Attaching PoC.
Just confirmed that this works with chrome://flags/#pdf-isolation enabled.

Deleted: PoC.html 522 bytes

PoC.html 522 bytes View Download

Passing over to Site isolation folks to further decide who should own this/whether it should be a separate security bug or is already tracked by site isolation. Assigning it security medium tentatively.

+tsepez@ who AFAIR worked on PDF isolation

I have trouble identifying where "checks if message source's origin is same as PDF's" are happening.  I don't see such checks in OutOfProcessInstance::HandleMessage (where getSelectedTextReply is sent in response to kJSGetSelectedTextType).  I also don't see an explicit origin field in the PpapiHostMsg_PPBInstance_PostMessage IPC (which AFAIU is sent directly from the rendererer which embeds the plugin into the plugin host process).

FWIW, I believe a similar bug might be present in window.postMessage (I've opened  issue 915721  to track this).

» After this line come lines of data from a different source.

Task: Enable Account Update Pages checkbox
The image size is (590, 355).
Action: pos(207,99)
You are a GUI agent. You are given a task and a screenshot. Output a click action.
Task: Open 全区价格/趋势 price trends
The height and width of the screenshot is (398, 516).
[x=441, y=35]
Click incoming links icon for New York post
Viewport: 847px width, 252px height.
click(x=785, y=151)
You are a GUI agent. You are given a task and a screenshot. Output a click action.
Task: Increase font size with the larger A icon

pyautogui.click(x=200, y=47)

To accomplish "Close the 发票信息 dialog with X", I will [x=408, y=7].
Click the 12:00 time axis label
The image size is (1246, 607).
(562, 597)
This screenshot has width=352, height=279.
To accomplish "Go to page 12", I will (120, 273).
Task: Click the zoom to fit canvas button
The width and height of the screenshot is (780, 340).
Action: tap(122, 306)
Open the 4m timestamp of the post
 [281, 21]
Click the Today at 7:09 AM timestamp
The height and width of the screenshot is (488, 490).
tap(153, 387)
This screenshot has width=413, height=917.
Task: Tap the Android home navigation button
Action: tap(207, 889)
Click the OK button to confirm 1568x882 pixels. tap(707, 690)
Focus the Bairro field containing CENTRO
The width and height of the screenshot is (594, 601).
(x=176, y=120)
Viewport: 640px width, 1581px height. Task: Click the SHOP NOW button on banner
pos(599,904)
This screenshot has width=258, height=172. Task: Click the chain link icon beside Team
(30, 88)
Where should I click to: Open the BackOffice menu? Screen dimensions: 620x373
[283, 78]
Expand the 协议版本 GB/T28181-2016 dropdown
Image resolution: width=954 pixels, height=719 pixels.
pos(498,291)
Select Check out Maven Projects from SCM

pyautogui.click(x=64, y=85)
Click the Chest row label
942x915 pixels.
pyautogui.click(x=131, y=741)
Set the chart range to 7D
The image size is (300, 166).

Given that it is known that Site Isolation doesn't yet protect against compromised renderers, I think this should be tracked as a regular, non-security bug and/or feature work.  What do you all think?

>I have trouble identifying where "checks if message source's origin is same as PDF's" are happening.

Following is the check.
https://cs.chromium.org/chromium/src/chrome/browser/resources/pdf/pdf_viewer.js?q=getSelectedTextReply&sq=package:chromium&g=0&l=856

Give lack of responses to #c5 above, let me open this bug up.

Even though this is not a security *bug* (but rather part of feature work for Site Isolation enforcements), I think that we should still consider this bug for VRP, given that we were not aware of these particular gaps.

I think the attack should be prevented now (after r621839 and r622165).